• [Metin parçası]:
----------
KÜRESEL DÜNYADA EKONOMİ VE SİYASET

KÜRESEL DÜNYADA EKONOMİ VE SİYASET

 

Küresel dünyanın ekonomi, siyaset ve sosyokültürel alanlardaki işleyişi; üretim, mal- hizmet ihracat ve ithalatı, tüketim, gelir dağılımı, açıklık, şeffaflık gibi parametrelerden ziyade ranta dönük finansal yatırımlar, borç verme, borçlanma, algı yönetimi ve toplumsal bağımlılık üzerine kuruludur.

Küresel sermaye 20.yüzyılın son çeyreğinden itibaren üretim sürecinden daha fazla uzaklaşarak zahmetsiz, kısa zamanda daha çok getiri sağlayan, riski daha az olan üretim dışı finansal alanlara ( hisse senedi, tahvil, faiz, döviz, altın )yönelmiştir. Günümüzde finansal işlemler, dünya ticaret hacminin onlarca kat fazlası bir büyüklüğe ulaşmıştır.

Ekonomisi, devlet ve hukuk düzeni istikrarlı olan gelişmiş ülkelerde faiz, repo, borsa gibi alanlarda rant ve kârlılık oranları oldukça düşüktür. Fiyatlar neredeyse yıllar boyu sabit, finansal yatırımlar enflasyonun bir miktar üzerindedir. Az gelişmiş, gelişmekte olan ülkelerde ise ranta dönük yatırım alanları fazla ve kârlılık oranları enflasyonun onlarca, yüzlerce kat üzerine çıkabilmektedir. Ayrıca getirisi yanında risk oranlarının düşük olması da tercih edilmekte, güvence aranmaktadır. Bu da hukuk düzeni henüz yerli yerine oturmamış, açık, şeffaf, demokratik olmayan ülke yönetimlerinde rant paylaşımı ve devlet güvenceleriyle sağlanmaktadır.
----------
• [Yapılacak iş]:
Metin parçasına göre küresel sermaye 20. yüzyılın son çeyreğinden itibaren hangi alanlara yönelmiştir?
----------
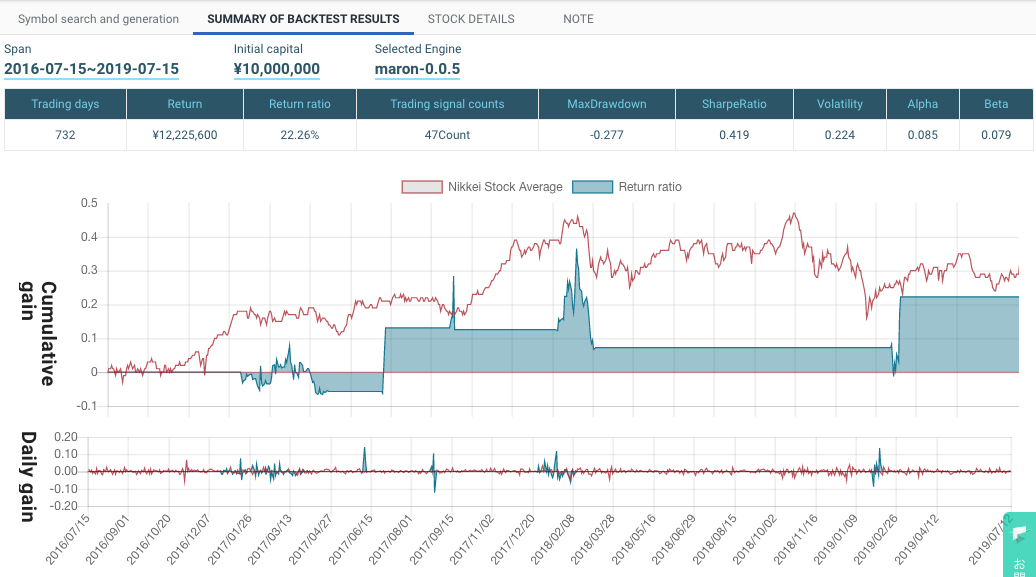Open the NOTE tab

(578, 18)
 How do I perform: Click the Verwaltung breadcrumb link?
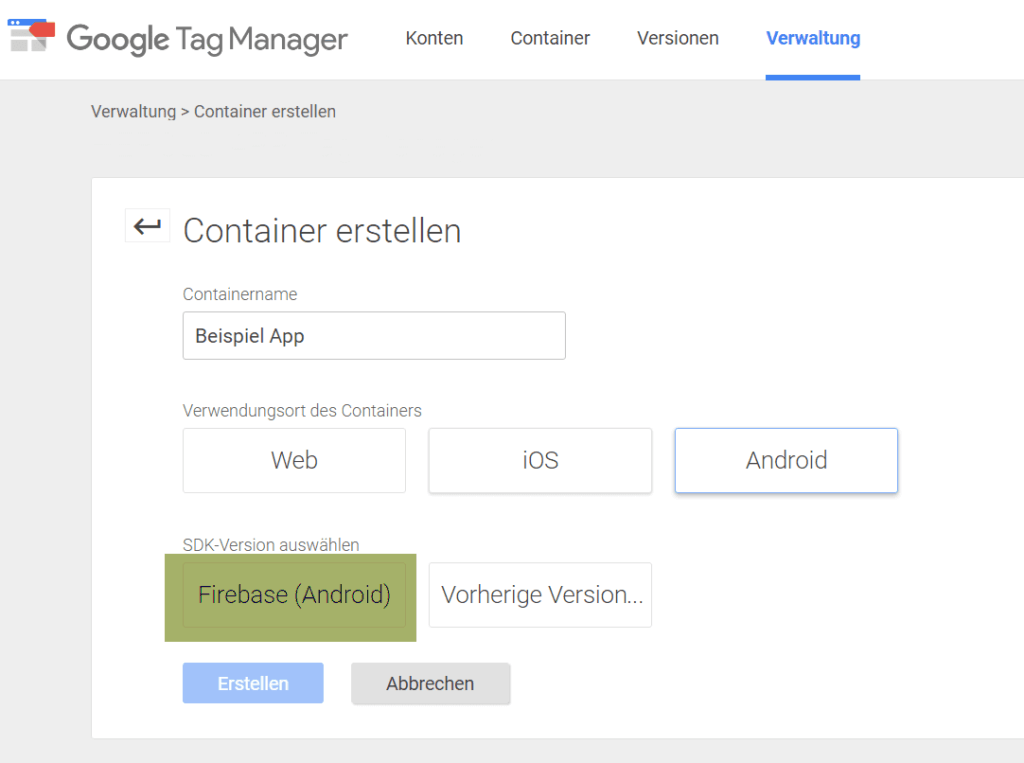pos(133,112)
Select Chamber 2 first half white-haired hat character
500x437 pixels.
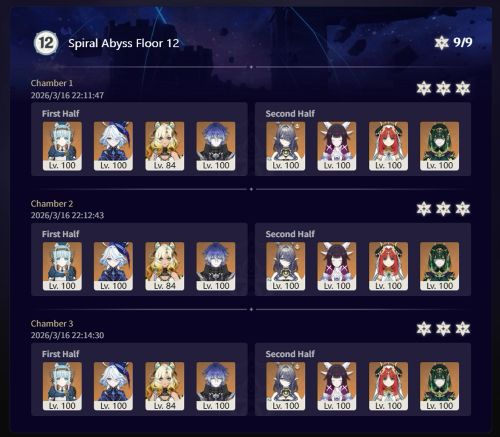(113, 266)
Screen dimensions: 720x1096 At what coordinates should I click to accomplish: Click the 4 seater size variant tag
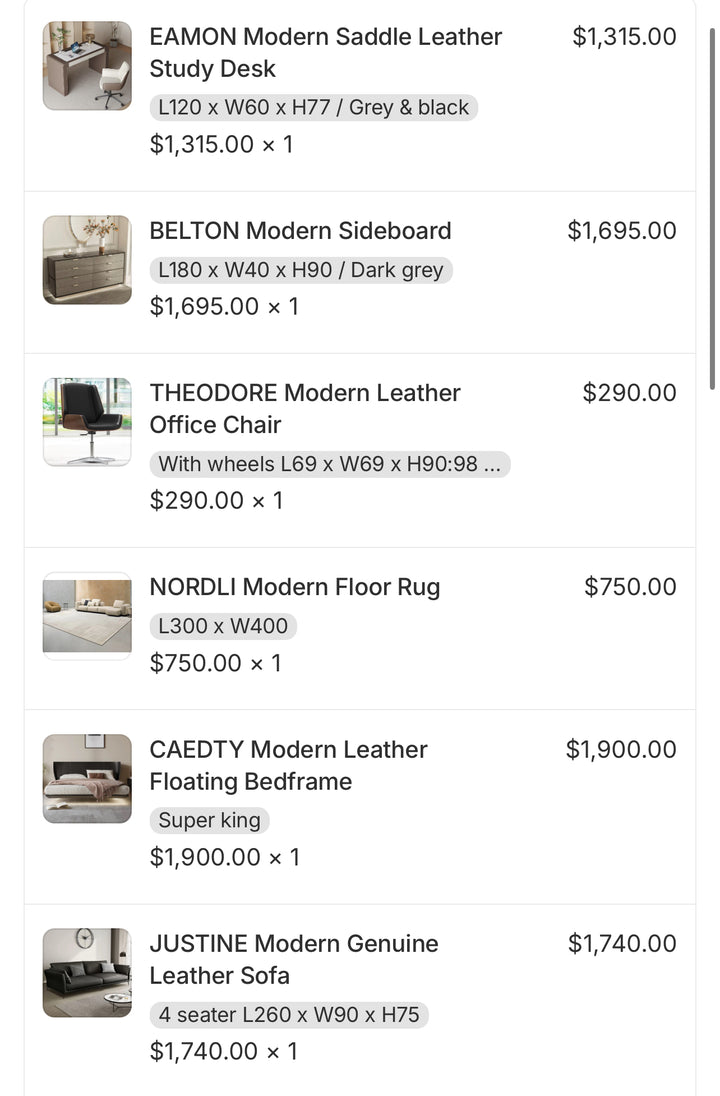pos(288,1015)
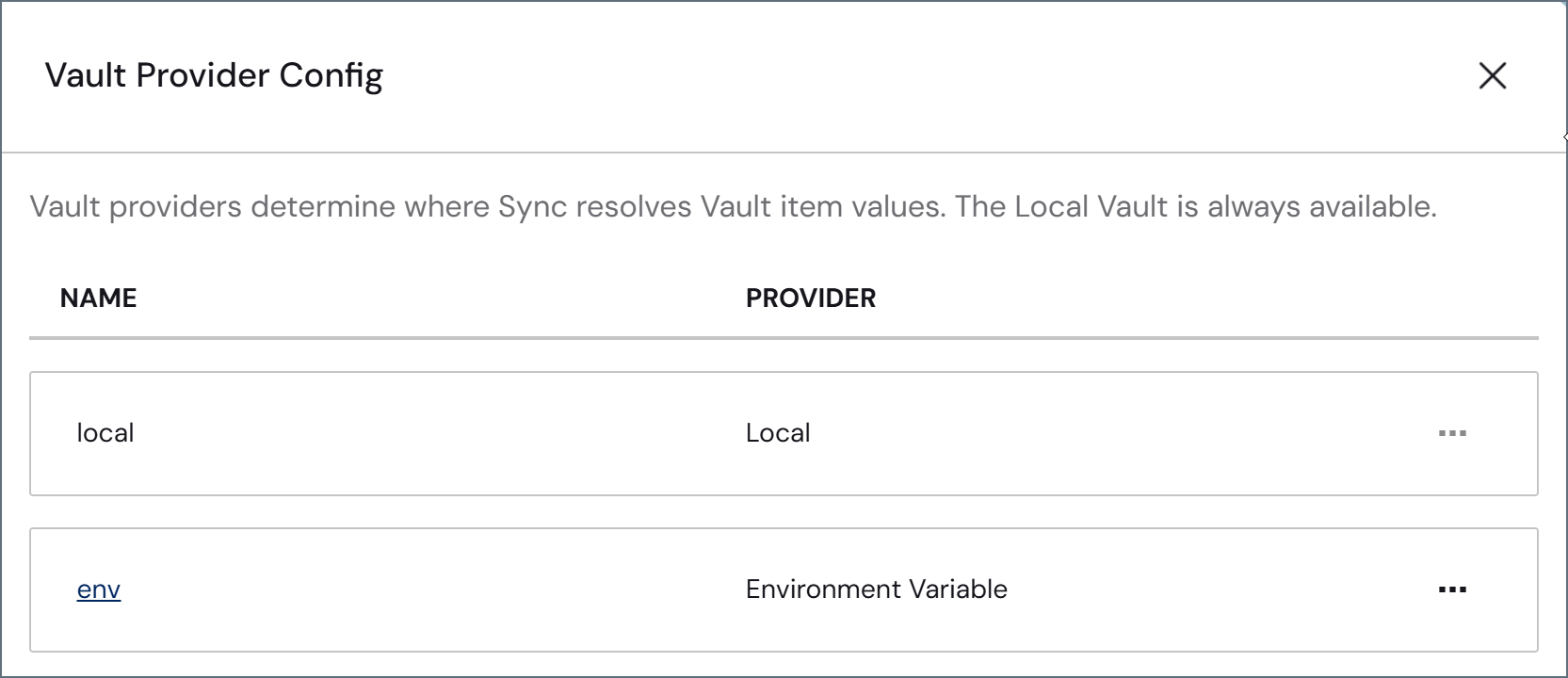
Task: Select the local vault row card
Action: (784, 433)
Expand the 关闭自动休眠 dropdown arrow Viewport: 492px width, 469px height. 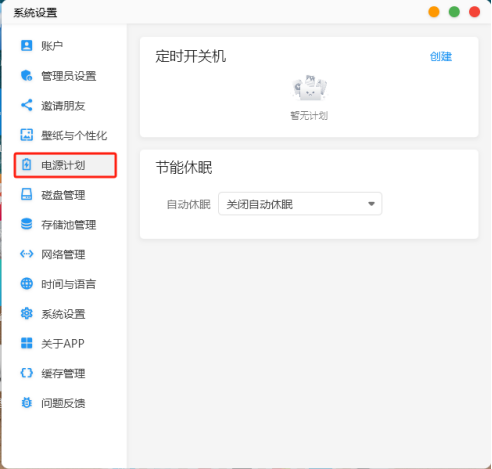pos(371,204)
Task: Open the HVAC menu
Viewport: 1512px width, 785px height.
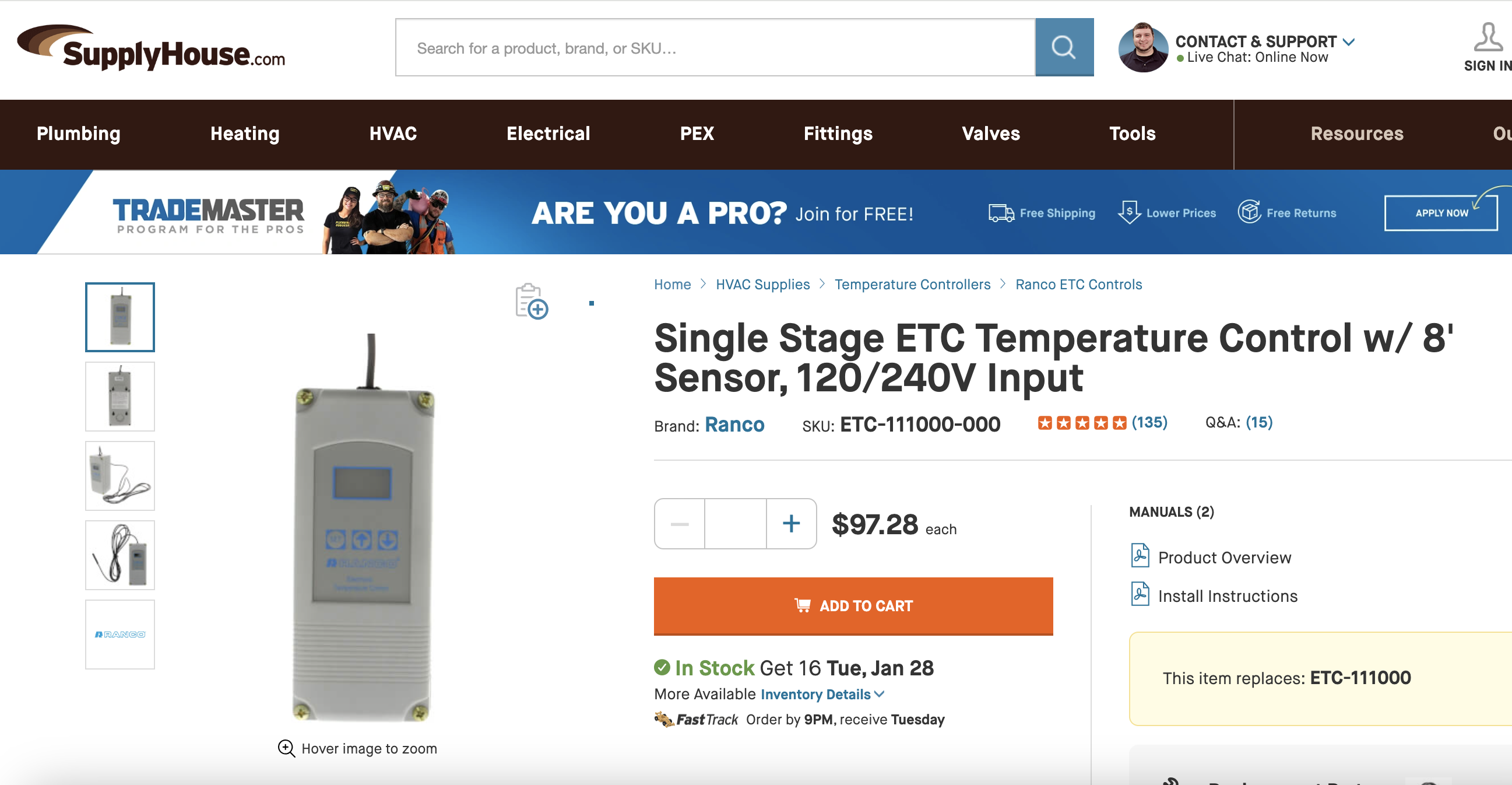Action: tap(393, 134)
----------
• [Doğru yanıt]:
Üretim dışı finansal alanlara, yani hisse senedi, tahvil, faiz, döviz ve altına yönelmiştir.